Stenanthera pinifolia, commonly known as pine heath, is a species flowering plant in the family Ericaceae. It is a of shrub that is endemic to south-eastern Australia. It has narrow, linear leaves, yellow or red tubular flowers and a small edible berry.

==Description==
Stenanthera pinifolia is an erect, or spreading, decumbent or diffuse shrub that typically grows to a height of 15-100 cm. The leaves are arranged densely along the branchlets, narrow linear, 9.5-25 mm long, 0.3-1 mm wide and soft to touch. The flowers are erect, more or less sessile and arranged singly in leaf axils but often appear clustered at the base of branches. There are bracts 0.5-8 mm long and bracteoles 7-9 mm long at the base of the flowers. The sepals are egg-shaped 9-12 mm long. The petal tube is more or less cylindrical, 9-20 mm long, mostly yellow, sometimes reddish near the base and the petal lobes are triangular, green and 4-6 mm long and densely hairy inside. The anthers project beyond the end of the petal tube and the style is 11-16 mm long.
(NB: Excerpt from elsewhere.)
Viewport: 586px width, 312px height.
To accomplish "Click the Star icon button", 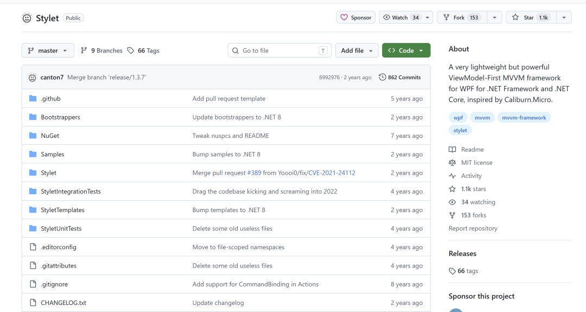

The fruit is an oval to globe-shaped, edible berry about 5-15 mm long and white when mature. Flowering occurs from spring to summer.

==Taxonomy and naming==
Stenanthera pinifolia was first formally described in 1810 by Robert Brown in Prodromus Florae Novae Hollandiae et Insulae Van Diemen. The specific epithet (pinifolia) is derived from Latin words meaning "pine" and "-leaved".

==Distribution and habitat==
Pine heath mainly grows in open forest and heathy woodland or forest on well-drained sandy soils or in rocky places. It occurs along the coast and nearby tablelands of New South Wales south from Evans Head, mainly in the Grampians but also further east in Victoria, and in Tasmania. It co-occurs with such species as Eucalyptus sieberi, E. globoidea, and Angophora costata or with Allocasuarina distyla and Banksia ericifolia.

==Ecology==
The Tasmanian subspecies of the grey currawong (known locally as clinking currawong or black jay) appears especially fond of the berries. One observer noting how sluggish and quiet the normally noisy birds were, wondered whether there was some narcotic effect the plant imparted on the birds.